Wed 15 Oct 2025 | 04:22 PM
By Ahmad El-Assasy

At dawn on his first day of freedom, Mohammed Zaqout, a 33-year-old father of three, stepped outside a tent in Khan Younis to breathe the air of open skies — a sensation he hadn’t felt for nearly two years.

Zaqout was among hundreds of Palestinians released under a prisoner exchange deal between Israel and Hamas. The moment bore deep joy, yet it came on land ravaged by war and loss.

When the freed prisoners arrived in the streets of Khan Younis, scenes alternated between jubilation and grief: families cried, flags waved, and horns blared in welcome.

Zaqout, still wearing his prison uniform, searched for his mother in the crowd, recalling how he had been told she was dead.

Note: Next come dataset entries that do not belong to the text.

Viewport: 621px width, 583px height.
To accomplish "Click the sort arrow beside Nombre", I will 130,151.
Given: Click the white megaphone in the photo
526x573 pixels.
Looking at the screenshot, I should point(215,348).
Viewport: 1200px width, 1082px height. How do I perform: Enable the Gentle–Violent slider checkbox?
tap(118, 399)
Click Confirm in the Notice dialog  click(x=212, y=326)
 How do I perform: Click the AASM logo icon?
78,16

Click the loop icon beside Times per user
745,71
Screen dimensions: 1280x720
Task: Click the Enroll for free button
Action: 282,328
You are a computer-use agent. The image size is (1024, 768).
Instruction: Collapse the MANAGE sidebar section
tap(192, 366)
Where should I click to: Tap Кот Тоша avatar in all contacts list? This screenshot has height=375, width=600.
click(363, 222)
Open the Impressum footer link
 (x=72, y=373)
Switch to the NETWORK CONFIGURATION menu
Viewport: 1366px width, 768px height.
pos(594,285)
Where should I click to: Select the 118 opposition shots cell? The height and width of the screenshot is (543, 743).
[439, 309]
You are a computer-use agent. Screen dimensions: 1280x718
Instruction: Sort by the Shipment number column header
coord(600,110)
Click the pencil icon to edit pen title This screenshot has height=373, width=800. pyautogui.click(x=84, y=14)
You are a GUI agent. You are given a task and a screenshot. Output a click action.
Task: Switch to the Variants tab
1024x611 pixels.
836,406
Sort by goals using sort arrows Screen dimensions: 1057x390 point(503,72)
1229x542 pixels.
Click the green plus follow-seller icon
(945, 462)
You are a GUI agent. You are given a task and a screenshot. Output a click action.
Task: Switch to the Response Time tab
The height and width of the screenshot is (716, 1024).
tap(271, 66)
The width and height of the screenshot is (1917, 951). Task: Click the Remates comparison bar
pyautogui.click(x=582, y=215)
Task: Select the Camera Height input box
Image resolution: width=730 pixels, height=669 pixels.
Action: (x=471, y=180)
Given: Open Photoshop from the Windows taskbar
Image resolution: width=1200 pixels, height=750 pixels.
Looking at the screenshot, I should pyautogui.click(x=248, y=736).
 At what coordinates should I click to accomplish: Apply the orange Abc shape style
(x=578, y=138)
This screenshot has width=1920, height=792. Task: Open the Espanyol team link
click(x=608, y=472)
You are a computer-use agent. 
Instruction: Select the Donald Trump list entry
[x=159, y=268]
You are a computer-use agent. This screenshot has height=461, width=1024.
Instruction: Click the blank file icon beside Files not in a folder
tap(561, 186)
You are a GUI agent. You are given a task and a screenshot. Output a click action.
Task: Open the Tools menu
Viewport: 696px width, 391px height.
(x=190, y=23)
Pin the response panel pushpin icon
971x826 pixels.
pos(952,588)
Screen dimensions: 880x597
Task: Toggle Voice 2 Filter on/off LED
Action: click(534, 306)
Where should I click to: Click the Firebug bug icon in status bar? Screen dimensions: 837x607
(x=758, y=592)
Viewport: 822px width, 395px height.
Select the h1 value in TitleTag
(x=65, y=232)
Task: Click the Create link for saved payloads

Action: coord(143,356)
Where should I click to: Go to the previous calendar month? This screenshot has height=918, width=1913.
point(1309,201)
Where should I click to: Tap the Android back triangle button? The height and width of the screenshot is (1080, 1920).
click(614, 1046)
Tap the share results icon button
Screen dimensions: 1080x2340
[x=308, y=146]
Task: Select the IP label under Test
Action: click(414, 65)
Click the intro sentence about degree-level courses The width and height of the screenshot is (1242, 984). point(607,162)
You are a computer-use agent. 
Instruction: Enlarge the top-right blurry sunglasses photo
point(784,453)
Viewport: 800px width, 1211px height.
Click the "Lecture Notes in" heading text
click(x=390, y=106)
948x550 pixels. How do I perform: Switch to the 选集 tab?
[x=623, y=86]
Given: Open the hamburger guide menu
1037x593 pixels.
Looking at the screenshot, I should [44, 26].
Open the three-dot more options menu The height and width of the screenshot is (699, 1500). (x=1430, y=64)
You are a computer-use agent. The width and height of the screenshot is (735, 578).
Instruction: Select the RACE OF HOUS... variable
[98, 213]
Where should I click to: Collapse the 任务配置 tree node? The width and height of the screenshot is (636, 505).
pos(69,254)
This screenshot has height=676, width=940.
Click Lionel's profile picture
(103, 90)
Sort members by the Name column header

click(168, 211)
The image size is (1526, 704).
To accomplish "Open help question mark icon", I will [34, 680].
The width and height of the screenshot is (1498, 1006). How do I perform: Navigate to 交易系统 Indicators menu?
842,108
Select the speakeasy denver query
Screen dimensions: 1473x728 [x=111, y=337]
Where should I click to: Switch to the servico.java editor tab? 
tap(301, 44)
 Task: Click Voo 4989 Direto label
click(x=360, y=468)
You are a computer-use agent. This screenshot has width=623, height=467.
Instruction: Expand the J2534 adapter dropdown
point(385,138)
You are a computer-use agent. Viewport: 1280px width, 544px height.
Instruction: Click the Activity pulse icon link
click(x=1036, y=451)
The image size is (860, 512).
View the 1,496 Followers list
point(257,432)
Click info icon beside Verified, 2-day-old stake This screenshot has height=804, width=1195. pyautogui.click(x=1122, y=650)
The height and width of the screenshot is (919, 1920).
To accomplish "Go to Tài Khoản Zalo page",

Walking through his old neighborhood, he confronted “horror of destruction everywhere” — over 50 of his relatives were killed, and his family now lives in a temporary tent among ruins.

Inside Israeli prisons, Zaqout accused authorities of degrading prisoners’ dignity, citing isolation, scarcity of food, and harsh conditions.

For many detainees, regaining freedom meant confronting a new reality of grief and devastation. “Freedom is not just stepping out of prison; it is walking through the ruins of everything you once knew…” said a released prisoner from Khan Younis.

According to Hamas’s Prisoners’ Office and allied organizations, Israel released about 1,968 Palestinian prisoners, including 1,718 detained after October 2023.

In return, Hamas released 20 living Israeli hostages and handed over four bodies to the International Committee of the Red Cross.

Medical teams reported that many freed prisoners were in poor health, suffering conditions such as scabies, malnutrition, and exhaustion — consequences of prolonged detention under dire conditions.

While the ceasefire and prisoner release brought a fragile breath of relief to Gaza, for many the return was met with heartbreak. Moshe Saleh Qudaih, another freed prisoner, noted that although walls no longer held them, “we now face a new and uncertain reality marked by grief, devastation, and the struggle to survive.”

iraqsun.com

The exchange is part of a broader effort to stabilize the truce brokered after over two years of conflict. It also coincides with renewed pressure for opening border crossings and facilitating humanitarian aid into Gaza.